• [EXERCISE DIRECTIONS]
Please convert the rows below into a two-column Markdown table headed Number and Text, with one line per table row and blank lines left out.

● ● ● ●

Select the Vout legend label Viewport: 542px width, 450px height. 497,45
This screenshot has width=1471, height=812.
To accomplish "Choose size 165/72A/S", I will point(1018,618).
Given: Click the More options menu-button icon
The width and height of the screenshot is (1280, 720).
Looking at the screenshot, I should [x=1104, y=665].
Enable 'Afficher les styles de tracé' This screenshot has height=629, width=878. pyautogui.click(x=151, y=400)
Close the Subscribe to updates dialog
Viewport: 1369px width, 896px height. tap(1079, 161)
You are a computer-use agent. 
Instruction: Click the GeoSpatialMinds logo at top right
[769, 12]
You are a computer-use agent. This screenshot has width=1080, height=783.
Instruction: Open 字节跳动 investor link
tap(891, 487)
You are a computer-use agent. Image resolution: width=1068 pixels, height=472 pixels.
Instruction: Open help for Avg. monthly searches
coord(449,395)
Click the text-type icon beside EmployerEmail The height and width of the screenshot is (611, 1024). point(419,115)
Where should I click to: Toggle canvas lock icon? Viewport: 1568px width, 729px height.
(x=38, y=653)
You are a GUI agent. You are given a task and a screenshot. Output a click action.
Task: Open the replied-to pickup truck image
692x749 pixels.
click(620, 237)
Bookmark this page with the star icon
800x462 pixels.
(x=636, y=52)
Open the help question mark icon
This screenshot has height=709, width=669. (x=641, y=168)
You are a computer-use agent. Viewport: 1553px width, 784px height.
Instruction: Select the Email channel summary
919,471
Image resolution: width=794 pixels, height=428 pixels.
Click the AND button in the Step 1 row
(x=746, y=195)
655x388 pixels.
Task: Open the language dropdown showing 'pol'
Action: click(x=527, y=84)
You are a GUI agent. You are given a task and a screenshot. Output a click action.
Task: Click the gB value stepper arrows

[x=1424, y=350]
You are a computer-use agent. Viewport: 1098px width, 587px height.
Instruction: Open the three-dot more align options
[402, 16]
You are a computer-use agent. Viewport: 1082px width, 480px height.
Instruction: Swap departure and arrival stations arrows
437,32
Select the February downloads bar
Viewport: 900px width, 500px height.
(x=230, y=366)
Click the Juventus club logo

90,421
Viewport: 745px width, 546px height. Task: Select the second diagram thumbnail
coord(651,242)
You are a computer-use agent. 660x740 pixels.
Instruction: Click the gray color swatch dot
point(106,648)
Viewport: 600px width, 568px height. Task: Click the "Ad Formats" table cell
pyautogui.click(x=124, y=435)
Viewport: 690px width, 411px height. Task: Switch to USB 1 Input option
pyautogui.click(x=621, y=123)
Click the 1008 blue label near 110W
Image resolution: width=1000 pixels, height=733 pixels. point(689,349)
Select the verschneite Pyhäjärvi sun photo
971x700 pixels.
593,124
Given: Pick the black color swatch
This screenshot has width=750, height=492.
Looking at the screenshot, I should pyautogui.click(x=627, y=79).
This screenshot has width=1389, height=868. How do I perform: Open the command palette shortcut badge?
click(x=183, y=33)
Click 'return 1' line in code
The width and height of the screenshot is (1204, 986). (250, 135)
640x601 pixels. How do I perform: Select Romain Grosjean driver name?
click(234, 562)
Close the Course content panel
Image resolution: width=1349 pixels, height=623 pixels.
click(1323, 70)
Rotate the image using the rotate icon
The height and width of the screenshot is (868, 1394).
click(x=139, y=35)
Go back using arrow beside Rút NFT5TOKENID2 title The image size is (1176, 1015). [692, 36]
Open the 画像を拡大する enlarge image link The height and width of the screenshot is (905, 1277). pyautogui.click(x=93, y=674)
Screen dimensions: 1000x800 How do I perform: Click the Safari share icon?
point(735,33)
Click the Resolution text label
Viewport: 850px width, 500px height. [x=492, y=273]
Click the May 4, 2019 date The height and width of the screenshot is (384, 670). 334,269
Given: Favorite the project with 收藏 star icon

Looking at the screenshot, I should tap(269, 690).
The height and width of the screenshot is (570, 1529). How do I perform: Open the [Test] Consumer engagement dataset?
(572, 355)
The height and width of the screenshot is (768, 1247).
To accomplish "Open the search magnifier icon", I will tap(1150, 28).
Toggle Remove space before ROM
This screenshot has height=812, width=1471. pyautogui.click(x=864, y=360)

● ● ● ●

• [SOLVED EXERCISE]
| Number | Text |
|---|---|
| 1 | Select the Vout legend label Viewport: 542px width, 450px height. 497,45 |
| 2 | This screenshot has width=1471, height=812. |
| 3 | To accomplish "Choose size 165/72A/S", I will point(1018,618). |
| 4 | Given: Click the More options menu-button icon |
| 5 | The width and height of the screenshot is (1280, 720). |
| 6 | Looking at the screenshot, I should [x=1104, y=665]. |
| 7 | Enable 'Afficher les styles de tracé' This screenshot has height=629, width=878. pyautogui.click(x=151, y=400) |
| 8 | Close the Subscribe to updates dialog |
| 9 | Viewport: 1369px width, 896px height. tap(1079, 161) |
| 10 | You are a computer-use agent.  |
| 11 | Instruction: Click the GeoSpatialMinds logo at top right |
| 12 | [769, 12] |
| 13 | You are a computer-use agent. This screenshot has width=1080, height=783. |
| 14 | Instruction: Open 字节跳动 investor link |
| 15 | tap(891, 487) |
| 16 | You are a computer-use agent. Image resolution: width=1068 pixels, height=472 pixels. |
| 17 | Instruction: Open help for Avg. monthly searches |
| 18 | coord(449,395) |
| 19 | Click the text-type icon beside EmployerEmail The height and width of the screenshot is (611, 1024). point(419,115) |
| 20 | Where should I click to: Toggle canvas lock icon? Viewport: 1568px width, 729px height. |
| 21 | (x=38, y=653) |
| 22 | You are a GUI agent. You are given a task and a screenshot. Output a click action. |
| 23 | Task: Open the replied-to pickup truck image |
| 24 | 692x749 pixels. |
| 25 | click(620, 237) |
| 26 | Bookmark this page with the star icon |
| 27 | 800x462 pixels. |
| 28 | (x=636, y=52) |
| 29 | Open the help question mark icon |
| 30 | This screenshot has height=709, width=669. (x=641, y=168) |
| 31 | You are a computer-use agent. Viewport: 1553px width, 784px height. |
| 32 | Instruction: Select the Email channel summary |
| 33 | 919,471 |
| 34 | Image resolution: width=794 pixels, height=428 pixels. |
| 35 | Click the AND button in the Step 1 row |
| 36 | (x=746, y=195) |
| 37 | 655x388 pixels. |
| 38 | Task: Open the language dropdown showing 'pol' |
| 39 | Action: click(x=527, y=84) |
| 40 | You are a GUI agent. You are given a task and a screenshot. Output a click action. |
| 41 | Task: Click the gB value stepper arrows |
| 42 | [x=1424, y=350] |
| 43 | You are a computer-use agent. Viewport: 1098px width, 587px height. |
| 44 | Instruction: Open the three-dot more align options |
| 45 | [402, 16] |
| 46 | You are a computer-use agent. Viewport: 1082px width, 480px height. |
| 47 | Instruction: Swap departure and arrival stations arrows |
| 48 | 437,32 |
| 49 | Select the February downloads bar |
| 50 | Viewport: 900px width, 500px height. |
| 51 | (x=230, y=366) |
| 52 | Click the Juventus club logo |
| 53 | 90,421 |
| 54 | Viewport: 745px width, 546px height. Task: Select the second diagram thumbnail |
| 55 | coord(651,242) |
| 56 | You are a computer-use agent. 660x740 pixels. |
| 57 | Instruction: Click the gray color swatch dot |
| 58 | point(106,648) |
| 59 | Viewport: 600px width, 568px height. Task: Click the "Ad Formats" table cell |
| 60 | pyautogui.click(x=124, y=435) |
| 61 | Viewport: 690px width, 411px height. Task: Switch to USB 1 Input option |
| 62 | pyautogui.click(x=621, y=123) |
| 63 | Click the 1008 blue label near 110W |
| 64 | Image resolution: width=1000 pixels, height=733 pixels. point(689,349) |
| 65 | Select the verschneite Pyhäjärvi sun photo |
| 66 | 971x700 pixels. |
| 67 | 593,124 |
| 68 | Given: Pick the black color swatch |
| 69 | This screenshot has width=750, height=492. |
| 70 | Looking at the screenshot, I should pyautogui.click(x=627, y=79). |
| 71 | This screenshot has width=1389, height=868. How do I perform: Open the command palette shortcut badge? |
| 72 | click(x=183, y=33) |
| 73 | Click 'return 1' line in code |
| 74 | The width and height of the screenshot is (1204, 986). (250, 135) |
| 75 | 640x601 pixels. How do I perform: Select Romain Grosjean driver name? |
| 76 | click(234, 562) |
| 77 | Close the Course content panel |
| 78 | Image resolution: width=1349 pixels, height=623 pixels. |
| 79 | click(1323, 70) |
| 80 | Rotate the image using the rotate icon |
| 81 | The height and width of the screenshot is (868, 1394). |
| 82 | click(x=139, y=35) |
| 83 | Go back using arrow beside Rút NFT5TOKENID2 title The image size is (1176, 1015). [692, 36] |
| 84 | Open the 画像を拡大する enlarge image link The height and width of the screenshot is (905, 1277). pyautogui.click(x=93, y=674) |
| 85 | Screen dimensions: 1000x800 How do I perform: Click the Safari share icon? |
| 86 | point(735,33) |
| 87 | Click the Resolution text label |
| 88 | Viewport: 850px width, 500px height. [x=492, y=273] |
| 89 | Click the May 4, 2019 date The height and width of the screenshot is (384, 670). 334,269 |
| 90 | Given: Favorite the project with 收藏 star icon |
| 91 | Looking at the screenshot, I should tap(269, 690). |
| 92 | The height and width of the screenshot is (570, 1529). How do I perform: Open the [Test] Consumer engagement dataset? |
| 93 | (572, 355) |
| 94 | The height and width of the screenshot is (768, 1247). |
| 95 | To accomplish "Open the search magnifier icon", I will tap(1150, 28). |
| 96 | Toggle Remove space before ROM |
| 97 | This screenshot has height=812, width=1471. pyautogui.click(x=864, y=360) |